ABI says that the digital media server market is made up of four main categories: PCs, set-top boxes, consumer electronics devices such as gaming consoles or PVRs, and Network Attached Storage (NAS) hardware. “Linux as embedded OS should take up a substantial part of the set-top box and CE market, but not the PC,” says Michael Wolf, principal analyst with ABI and author of the study. Who wants their PC to be their media center? Okay, at least not us. The logic is simple – the other two players – Apple and Microsoft will have their own proprietary systems. Apple will not share them with anyone else, of course! Microsoft would as long as you play ball with their DRM system or some other lock-in. (And they are not to be taken lightly.)
Huh? I’m confused. Anyways, I ran the statement by David Walker, a staff writer here at eHomeUpgrade, to see what his thoughts were. David responded with:
I think he may be right. Linux – as it stands now – is the dominant OS in set-top boxes and CE boxes (like TiVo). I’m not sure it will ever dominate in the PC market, no matter how good the distros get. Part of the problem – to me anyhow – is that Linux has so many distros to sort through.

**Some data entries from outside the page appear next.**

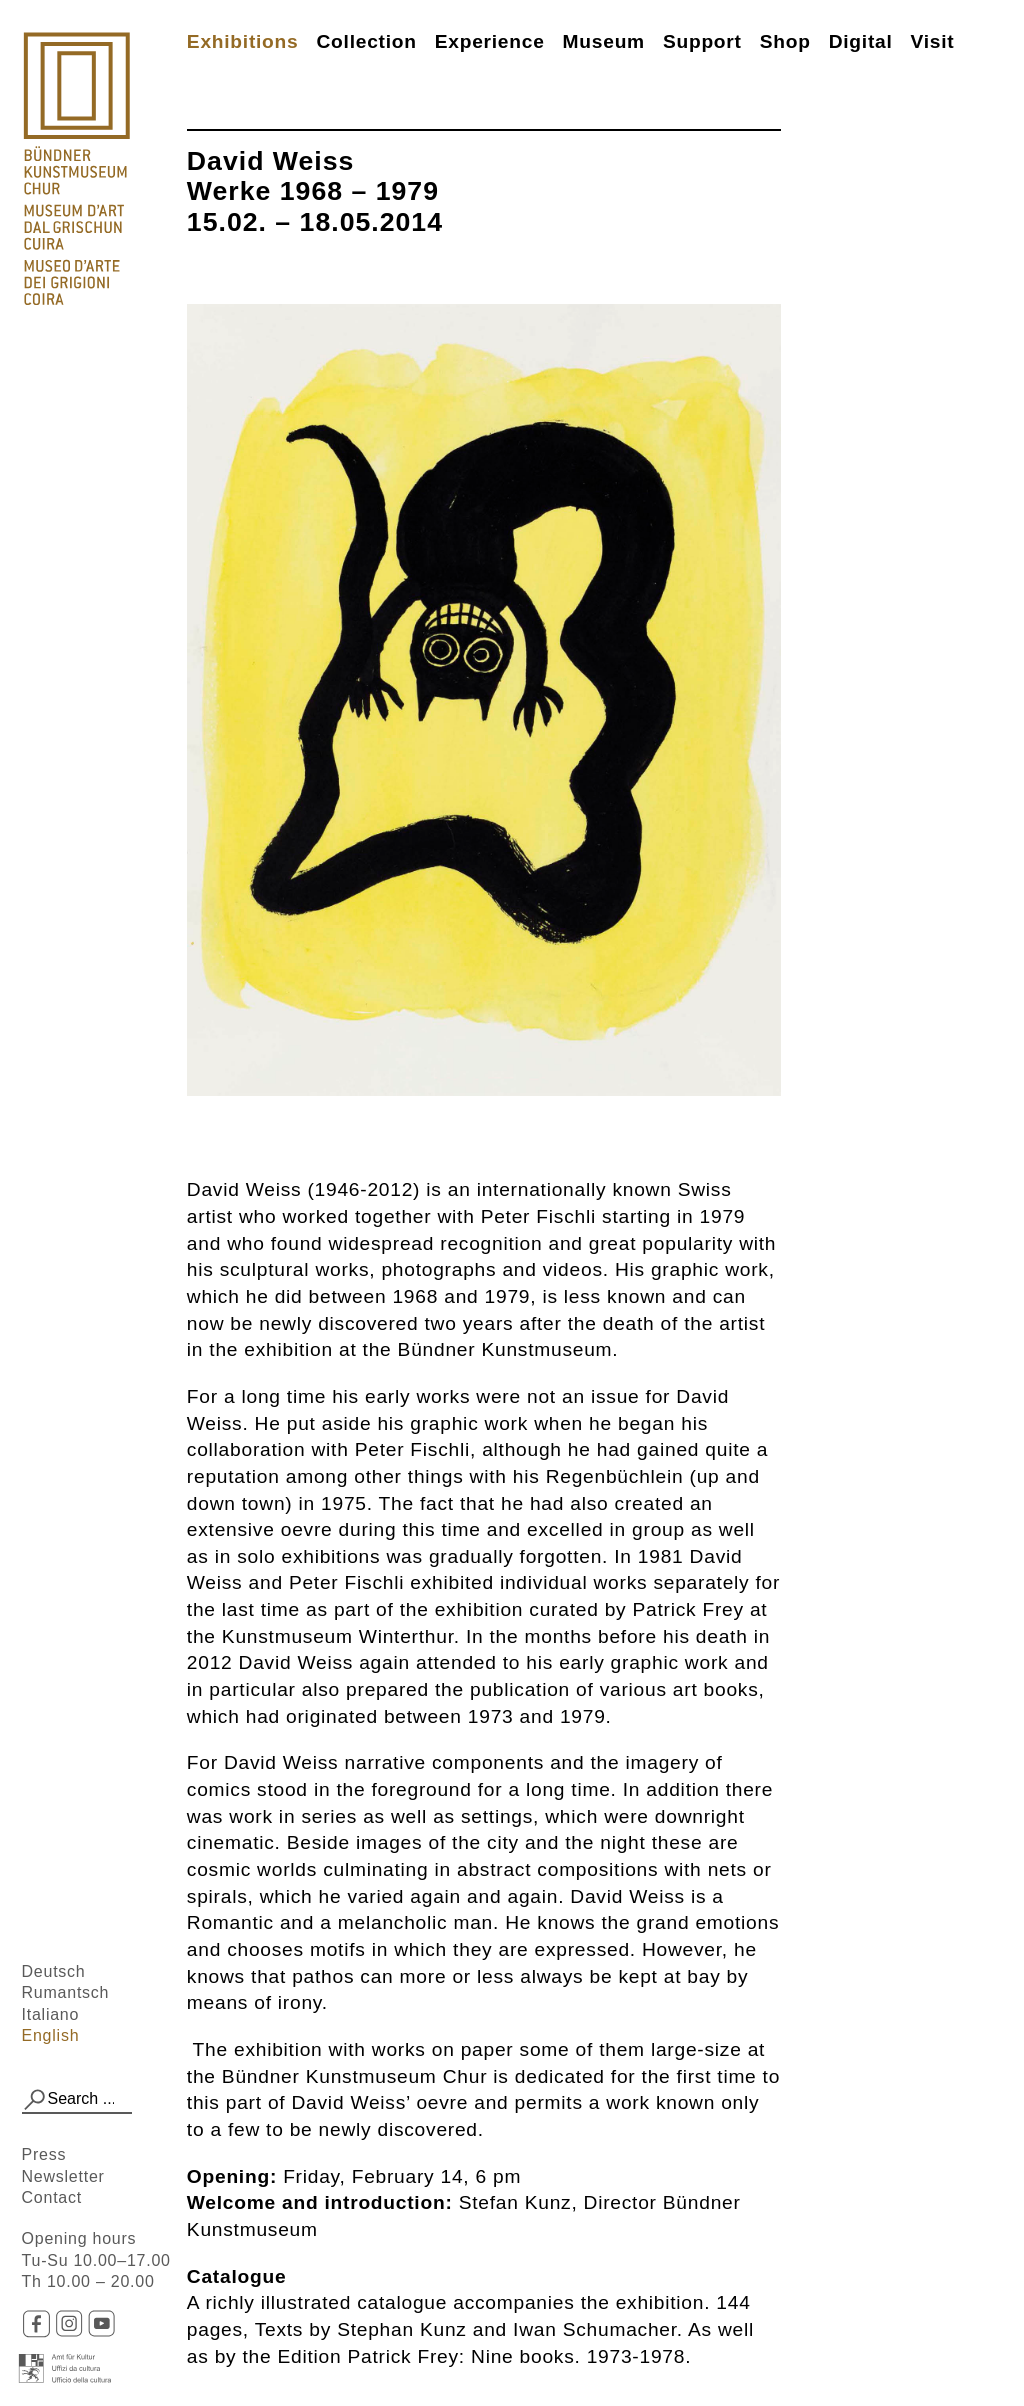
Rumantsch (66, 1992)
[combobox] (77, 2100)
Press (44, 2154)
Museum (604, 41)
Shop (785, 41)
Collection (366, 41)
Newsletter (63, 2176)
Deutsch (54, 1971)
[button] (35, 2100)
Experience (490, 41)
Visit (933, 41)
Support (702, 41)
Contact (52, 2197)
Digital (861, 41)
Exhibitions (243, 41)
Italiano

Mac has one OS. Microsoft, essentially, has one desktop OS (although Vista with it’s 50 versions may complicate matters).
However, David was also perplexed over Om’s statement: “Who wants their PC to be their media center? Okay, at least not us.” So, was Om knocking the Media Center PC concept in general? Neither of us could tell.
Anyways, I had a surprising revelation when responding to David’s comment that there are too many Linux distros to dominate. Here’s what I came back with:
It doesn’t matter how many there are… all that matters is that they have the ability to run popular Media Center apps like MythTV, Freevo, or SageTV for example. The real issue in my opinion is lack of support for HD discs, DRM playback [which isn't entirely a bad thing], and CableCARD. Other than that, Linux is golden. Wouldn’t it be a cool if a real winner in the Media Center app space came out on the Linux platform that was just as good or better than MCE that could easily be installed on *any* Linux distro? I think that’s more powerful than being stuck to one vendor’s OS.
What are your thoughts? Is the Media Center PC concept a dead fish being eaten away by “smart” networked devices, or will one vendor (i.e. Apple or Microsoft) come out on top and eventually rule the Digital Home space?